EXTRACT:

-- start --

The Hidden Cost of Heat Waves: Citizen Science and the Harlem Heat Project

In an average year, high temperatures kill more people in the United States than all other weather-related phenomena combined (NOAA 2016), and in New York City two-thirds of heat-related deaths occur at home. Those most at risk are the ill and elderly, who tend to be home throughout the day. Yet few studies capture indoor residential temperatures in non-air-conditioned homes. 

The Harlem Heat Project described here was created through collaboration between media partners and community groups. Interest in the health effects of heat waves was so high, and long-term scientific data on indoor temperatures of non-air-conditioned residences in New York City so sparse, that members of the local media started an indoor temperature measurement program on their own. Scientific advisors for data analysis were brought in once the basic outlines were in place. Stories about this project can be found on the websites of AdaptNY, WNYC, and ISeeChange.

The effects of high temperatures on human health vary between cities. Every city has an optimum outdoor temperature (daily averaged) that results in the fewest deaths. This optimum temperature is not just set by climatic conditions but also by human adaptations, such as home insulation, heating and cooling units, and physiological adaptation. As outdoor temperatures cool below this optimum, the mortality rate in cities such as New York increases relatively gently. When temperatures rise, however, the mortality rate climbs much more sharply. Unfortunately, metrics used by the National Weather Service are not tuned to urban areas, and may not create warnings for heat waves that can harm human health.

Within the borough of Manhattan in New York, the Harlem community is particularly prone to heat-related health impacts for both physical and socioeconomic reasons. Compared to the rest of the island, residential buildings in Harlem tend to be lower (average 4.6 floors vs 6.3 floors) and slightly wider spaced (average building plot fraction of 0.68 vs 0.73), so sunlight illuminates a larger fraction of the urban canyons. Meteorologically speaking, a 30–35-m-high ridge runs along the western side of Harlem, reducing prevailing surface winds; on such days air has more time to warm with sun-heated surfaces without cooler air being brought in. In addition, winds are generally from the south during a heat wave, so by the time surface air parcels reach Harlem, they have been heated by buildings in the southern portions of the city; these parcels tend to form a low-level inversion, cutting off convective mixing with cooler air from above. These combined effects make Harlem one of the warmer neighborhoods in the city.

-- end --

PROVIDED DATA:
-- start --

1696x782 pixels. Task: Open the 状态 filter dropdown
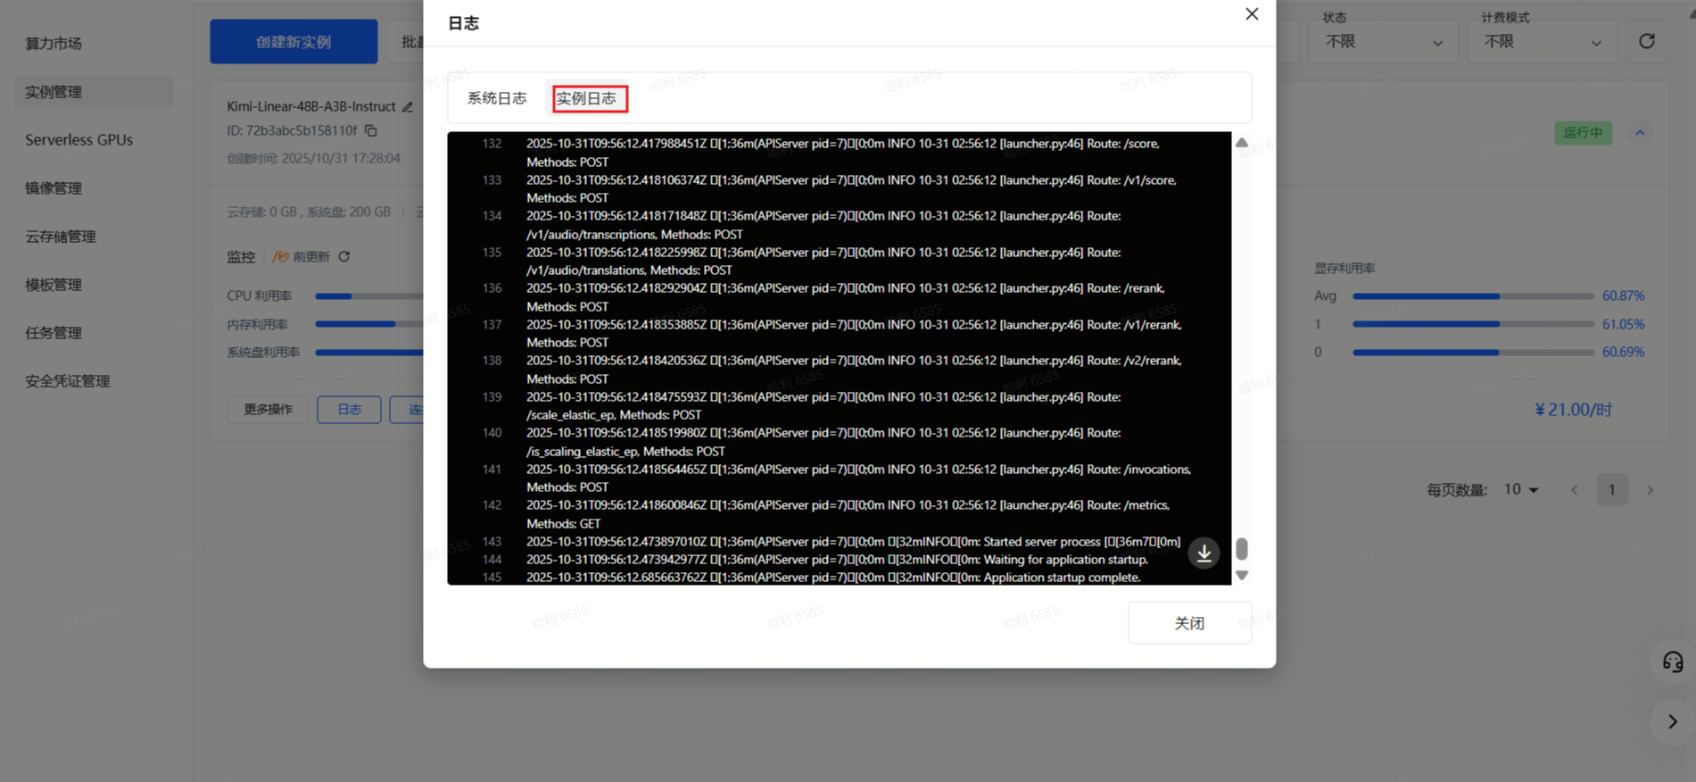pyautogui.click(x=1382, y=42)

-- end --

SHORT TASK A: Reproduce the Harlem heat article from "The Harlem Heat Project described" to "WNYC, and ISeeChange.", swapping "Scientific advisors" for "Technical consultants".
SHORT TASK B: According to the Harlem heat article, how many floors do residential buildings in Harlem have on average?

TASK SOLUTION A:
The Harlem Heat Project described here was created through collaboration between media partners and community groups. Interest in the health effects of heat waves was so high, and long-term scientific data on indoor temperatures of non-air-conditioned residences in New York City so sparse, that members of the local media started an indoor temperature measurement program on their own. Technical consultants for data analysis were brought in once the basic outlines were in place. Stories about this project can be found on the websites of AdaptNY, WNYC, and ISeeChange.

TASK SOLUTION B: 4.6 floors